Critiques

Ballet BC : Singularités collectives

© Michael Slobodian

Trois chorégraphes femmes, trois esthétiques pour une compagnie de répertoire, le Ballet BC de Vancouver. Qu’ont en commun ces signatures, réunies en un programme? Peu de choses, à vrai dire, hormis la féminité fluide et l’androgynie chorégraphique, pour 13, puis 7, puis 16 interprètes en beauté.

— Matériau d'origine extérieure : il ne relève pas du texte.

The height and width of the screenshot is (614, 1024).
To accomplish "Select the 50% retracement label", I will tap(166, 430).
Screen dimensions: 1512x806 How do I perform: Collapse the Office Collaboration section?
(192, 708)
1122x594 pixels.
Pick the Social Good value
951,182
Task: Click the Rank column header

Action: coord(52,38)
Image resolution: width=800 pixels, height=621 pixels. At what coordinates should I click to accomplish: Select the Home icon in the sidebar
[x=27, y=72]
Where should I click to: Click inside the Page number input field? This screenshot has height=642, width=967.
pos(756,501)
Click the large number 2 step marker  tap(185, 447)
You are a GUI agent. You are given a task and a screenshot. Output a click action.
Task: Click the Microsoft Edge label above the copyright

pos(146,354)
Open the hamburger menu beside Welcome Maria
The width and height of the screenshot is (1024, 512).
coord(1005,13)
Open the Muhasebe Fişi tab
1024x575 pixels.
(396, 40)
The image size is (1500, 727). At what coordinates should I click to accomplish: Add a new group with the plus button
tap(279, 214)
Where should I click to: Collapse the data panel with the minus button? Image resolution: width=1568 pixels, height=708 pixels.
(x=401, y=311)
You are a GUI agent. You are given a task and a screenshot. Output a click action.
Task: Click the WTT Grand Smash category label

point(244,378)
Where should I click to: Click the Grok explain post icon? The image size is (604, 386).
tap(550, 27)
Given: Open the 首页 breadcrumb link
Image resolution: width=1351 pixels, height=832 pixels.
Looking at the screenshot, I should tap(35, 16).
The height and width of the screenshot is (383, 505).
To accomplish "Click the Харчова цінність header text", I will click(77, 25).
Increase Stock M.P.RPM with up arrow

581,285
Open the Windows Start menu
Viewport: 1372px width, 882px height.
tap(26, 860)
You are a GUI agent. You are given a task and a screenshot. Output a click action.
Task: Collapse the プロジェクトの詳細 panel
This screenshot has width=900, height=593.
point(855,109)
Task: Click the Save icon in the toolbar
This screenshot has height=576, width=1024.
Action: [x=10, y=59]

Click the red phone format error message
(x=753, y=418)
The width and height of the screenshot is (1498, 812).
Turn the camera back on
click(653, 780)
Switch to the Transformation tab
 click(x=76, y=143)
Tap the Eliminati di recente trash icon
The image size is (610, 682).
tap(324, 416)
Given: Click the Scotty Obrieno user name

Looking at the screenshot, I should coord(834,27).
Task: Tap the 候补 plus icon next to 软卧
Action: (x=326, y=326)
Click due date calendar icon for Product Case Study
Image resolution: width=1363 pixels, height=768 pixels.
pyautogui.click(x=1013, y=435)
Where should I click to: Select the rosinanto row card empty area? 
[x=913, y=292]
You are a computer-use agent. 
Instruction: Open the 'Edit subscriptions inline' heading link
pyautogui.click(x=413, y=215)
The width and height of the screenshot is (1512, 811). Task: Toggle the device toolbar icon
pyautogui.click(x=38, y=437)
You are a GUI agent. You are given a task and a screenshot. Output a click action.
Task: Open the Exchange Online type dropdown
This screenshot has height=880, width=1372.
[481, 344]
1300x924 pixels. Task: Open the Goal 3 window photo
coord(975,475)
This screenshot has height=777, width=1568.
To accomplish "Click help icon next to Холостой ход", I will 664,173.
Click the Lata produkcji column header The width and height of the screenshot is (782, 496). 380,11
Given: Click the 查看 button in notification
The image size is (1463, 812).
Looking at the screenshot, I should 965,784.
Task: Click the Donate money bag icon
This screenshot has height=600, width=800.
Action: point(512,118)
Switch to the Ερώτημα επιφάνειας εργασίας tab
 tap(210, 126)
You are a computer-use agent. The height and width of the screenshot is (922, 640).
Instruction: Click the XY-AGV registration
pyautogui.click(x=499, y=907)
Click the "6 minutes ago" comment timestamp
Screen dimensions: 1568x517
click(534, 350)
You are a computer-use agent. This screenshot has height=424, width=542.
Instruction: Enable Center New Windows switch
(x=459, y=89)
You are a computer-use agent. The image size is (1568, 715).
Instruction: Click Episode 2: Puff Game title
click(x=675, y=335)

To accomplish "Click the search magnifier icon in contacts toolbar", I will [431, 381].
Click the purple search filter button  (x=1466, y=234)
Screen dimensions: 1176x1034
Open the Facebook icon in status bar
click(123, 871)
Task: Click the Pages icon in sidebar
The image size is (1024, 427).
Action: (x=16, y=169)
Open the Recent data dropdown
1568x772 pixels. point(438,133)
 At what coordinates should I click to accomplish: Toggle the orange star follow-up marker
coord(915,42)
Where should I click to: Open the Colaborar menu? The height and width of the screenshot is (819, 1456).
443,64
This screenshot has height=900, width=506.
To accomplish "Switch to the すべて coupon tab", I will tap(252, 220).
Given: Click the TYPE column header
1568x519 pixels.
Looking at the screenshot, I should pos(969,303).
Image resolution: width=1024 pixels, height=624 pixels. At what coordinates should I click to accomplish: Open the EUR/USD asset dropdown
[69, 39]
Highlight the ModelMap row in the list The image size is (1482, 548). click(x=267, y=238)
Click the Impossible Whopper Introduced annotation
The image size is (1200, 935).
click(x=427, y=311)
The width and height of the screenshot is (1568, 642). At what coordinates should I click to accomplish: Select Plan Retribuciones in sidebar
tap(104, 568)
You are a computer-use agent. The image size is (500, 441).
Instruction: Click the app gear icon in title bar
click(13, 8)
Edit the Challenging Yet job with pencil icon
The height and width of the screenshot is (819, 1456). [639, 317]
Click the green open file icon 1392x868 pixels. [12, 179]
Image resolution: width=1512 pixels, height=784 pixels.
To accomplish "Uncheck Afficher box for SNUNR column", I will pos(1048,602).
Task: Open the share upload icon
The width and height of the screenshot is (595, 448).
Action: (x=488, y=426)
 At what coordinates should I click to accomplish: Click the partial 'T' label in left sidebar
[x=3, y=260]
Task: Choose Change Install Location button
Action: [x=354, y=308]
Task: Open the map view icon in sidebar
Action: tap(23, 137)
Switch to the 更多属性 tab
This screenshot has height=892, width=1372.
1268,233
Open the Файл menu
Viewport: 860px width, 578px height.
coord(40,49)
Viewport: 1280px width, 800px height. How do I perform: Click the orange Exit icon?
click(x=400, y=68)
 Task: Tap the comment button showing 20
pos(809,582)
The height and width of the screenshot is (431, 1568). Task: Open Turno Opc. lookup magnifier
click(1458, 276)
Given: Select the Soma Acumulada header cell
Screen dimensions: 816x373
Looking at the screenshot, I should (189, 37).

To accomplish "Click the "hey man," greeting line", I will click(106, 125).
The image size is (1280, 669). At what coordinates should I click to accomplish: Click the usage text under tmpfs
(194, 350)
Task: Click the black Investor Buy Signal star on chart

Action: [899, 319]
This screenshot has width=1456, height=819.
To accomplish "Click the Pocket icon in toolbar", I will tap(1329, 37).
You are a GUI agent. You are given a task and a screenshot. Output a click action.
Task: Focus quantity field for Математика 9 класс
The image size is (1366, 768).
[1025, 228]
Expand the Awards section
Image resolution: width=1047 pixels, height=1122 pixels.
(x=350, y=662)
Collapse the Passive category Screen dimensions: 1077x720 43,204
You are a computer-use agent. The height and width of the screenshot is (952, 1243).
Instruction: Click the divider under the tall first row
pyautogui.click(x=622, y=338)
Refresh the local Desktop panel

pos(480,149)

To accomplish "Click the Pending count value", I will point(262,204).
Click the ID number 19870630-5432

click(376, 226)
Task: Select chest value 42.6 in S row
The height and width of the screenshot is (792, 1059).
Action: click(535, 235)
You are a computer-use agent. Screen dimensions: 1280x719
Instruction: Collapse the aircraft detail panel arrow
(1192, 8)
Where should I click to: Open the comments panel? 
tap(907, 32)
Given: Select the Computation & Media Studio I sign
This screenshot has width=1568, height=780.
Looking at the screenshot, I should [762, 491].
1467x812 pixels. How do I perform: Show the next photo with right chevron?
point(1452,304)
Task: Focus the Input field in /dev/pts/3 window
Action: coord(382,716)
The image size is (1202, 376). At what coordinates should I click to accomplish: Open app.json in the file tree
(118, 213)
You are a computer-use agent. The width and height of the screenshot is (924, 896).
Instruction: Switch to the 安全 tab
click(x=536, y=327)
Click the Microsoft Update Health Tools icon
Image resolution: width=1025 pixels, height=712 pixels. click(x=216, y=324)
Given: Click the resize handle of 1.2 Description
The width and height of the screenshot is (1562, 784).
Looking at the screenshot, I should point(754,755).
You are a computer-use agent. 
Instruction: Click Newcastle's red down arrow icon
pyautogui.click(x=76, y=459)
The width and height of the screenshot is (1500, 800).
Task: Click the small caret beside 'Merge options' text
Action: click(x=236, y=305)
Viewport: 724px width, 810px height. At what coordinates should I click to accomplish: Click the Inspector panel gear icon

La Canadienne Crystal Pite et l’Israélienne Sharon Eyal mènent une carrière internationale. Crystal Pite (Vancouvéroise née en 1970) et Emily Molnar (directrice artistique du Ballet BC, née en 1973) ont dansé pour William Forsythe à Frankfort. Pourtant, leurs trois pièces, à la finition exemplaire, diffèrent grandement dans l’esthétique et l’inventivité. La pièce de Sharon Eyal (née en 1971) résonne dans l’œuvre qu’elle bâtit, plus théâtrale et baroque que ses collègues.

Michael Slobodian

16 + a room d’Emily Molnar est une habile composition, parfaite. D’une danse rapide, très équilibrée sur l’appui au sol, un peu démonstrative, les duos se remarquent et les solos se démarquent, au milieu d’une orchestration imposante de treize interprètes. Jouant sur l’indication de tableaux en cours, à venir ou à suivre, la chorégraphie se raffine dans la subtilité de chaque danseur à dépasser la déclinaison néoclassique d’un tout à l’unisson. Les filles sur pointes et les garçons en chaussettes proposent une esthétique urbaine de danse moderne, où des personnages interchangeables marquent un espace de salon, de chambre ou de rue familière en fines variations de leur corps. La mention que la chorégraphe s’est inspirée de Virginia Woolf et d’Emily Dickinson n’est pas fortuite, même si ce rapport demeure indirect, surplombant l’entreprise chorégraphique d’une volonté de s’inscrire dans le lieu ici et maintenant.

Michael Slobodian

Solo Echo de Crystal Pite, créé en 2012 pour le Nederlands Dance Theater sur une musique de Brahms, se déroule magnifiquement selon l’inventivité de Pite, sur le fond noir d’une vidéo de tempête de neige. Puisse-t-elle durer sans fin, cette déclinaison sans suture d’un déroulé de corps habités par la finesse des pleins et des déliés! L’écriture chorégraphique glisse d’un corps à l’autre, féminine sans accroc ni maniérisme, musicale, ensorcelante. Du groupe au solo, avec une motilité dont l’absence de tic et de raideur atteint une perfection rarissime, la danse tricotée et détricotée par Pite du bout des doigts jusqu’aux orteils redouble d’astuces et de trouvailles gestuelles en cascade. Avec sa variété enchaînée et déchaînée de mouvements qui épousent les notes et même le registre romantique de Brahms, les corps se fondent tantôt au frottement des cordes du violon, tantôt aux cordes frappées du piano. On s’absorbe dans cette chorégraphie atmosphérique, où tout est légèreté, pureté, effleurement, vitesse et turbulence. Magique.

Michael Slobodian

Bill de Sharon Eyal, créé pour la Batsheva Dance Compagny en 2010, met en scène seize androïdes aux corps gommés par un collant couleur chair, des poignets aux chevilles. Éclairés en trois groupes qui dessinent autant d’espaces autonomes, hiérarchisés sans superposition ni redoublement, la pièce quasi expressionniste évoque la thématique du créateur et de sa créature qui, libre d’aller, prête son corps de mannequin mécanique à l’articulation raide et schématisée de la danse. Frankenstein a-t-il une grâce, dans son étrangeté fantastique de ballerin, poussant des cris étouffés et des hurlements sans voix? La parodie vise un Bill démultiplié, mâle, presque obtus dans sa maladresse feinte, danseur méconnaissable sous les lumières changeantes et les innombrables cassures et hachures de la chorégraphie. La tonalité fantastique touche au seuil de l’angoisse par instants.

Ballet BC, programme triple

16 + a room :: Chorégraphie: Emily Molnar. Musique: Dirk P. Haubrich. Éclairages: Jordan Tuinman. Costumes: Kate Burrows. Solo Echo :: Chorégraphie: Crystal Pite. Musique: Johannes Brahms. Éclairages: Tom Visser. Scénographie: Jay Gower Taylor. Mise en scène: Éric Beauchesne. Bill :: Chorégraphie: Sharon Eyal, Gai Behar. Musique: Ori Lichtik. Éclairages: Omer Sheizaf. Mise en scène: Osnat Kelner. Une production du Ballet BC. Présenté par Danse Danse, au Théâtre Maisonneuve de la Place des Arts, jusqu’au 8 avril 2017.